New vulnerability in SMB protocol allows attackers to execute code remotely

A new vulnerability has been discovered in the implementation of the SMB protocol in Windows. The vulnerability would allow remote code execution on a network. There is currently no patch available for the vulnerability.

Microsoft confirms the existence of the vulnerability, known as CVE-2020-0796. No technical details are known about the vulnerability yet. Microsoft reports that the vulnerability is not known to be actively exploited. On Monday evening, the leak appeared briefly in an advisory on the site of Cisco’s security department Talos, but the information has since been removed there.

Several participants of the Microsoft Active Protections Program are said to have already received details about the leak. That posted screenshots which talks about a ‘wormable’ attack. As a result, some experts drew parallels with other similar vulnerabilities such as BlueKeep. That vulnerability in the Remote Desktop Protocol caused a lot of damage via the EternalBlue exploit. The current vulnerability would have similarities with that. “An attacker can exploit this bug by sending a proprietary packet to a vulnerable SMBv3 server that the victim must be connected to,” Microsoft wrote in the warning.

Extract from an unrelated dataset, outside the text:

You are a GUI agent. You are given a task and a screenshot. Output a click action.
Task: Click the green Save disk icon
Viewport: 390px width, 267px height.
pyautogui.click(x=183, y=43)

Microsoft says it doesn’t have a patch available for the vulnerability at this time. However, security experts do recommend taking certain measures on the network to prevent damage. For example, they should disable SMBv3 compression and block tcp port 445. At this point, it appears that Windows 10 versions 1903 and 1909 and Windows Server versions 1903 and 1909 are vulnerable. Other versions of the operating system may also be added, because SMBv3 was already in older versions such as Windows 8.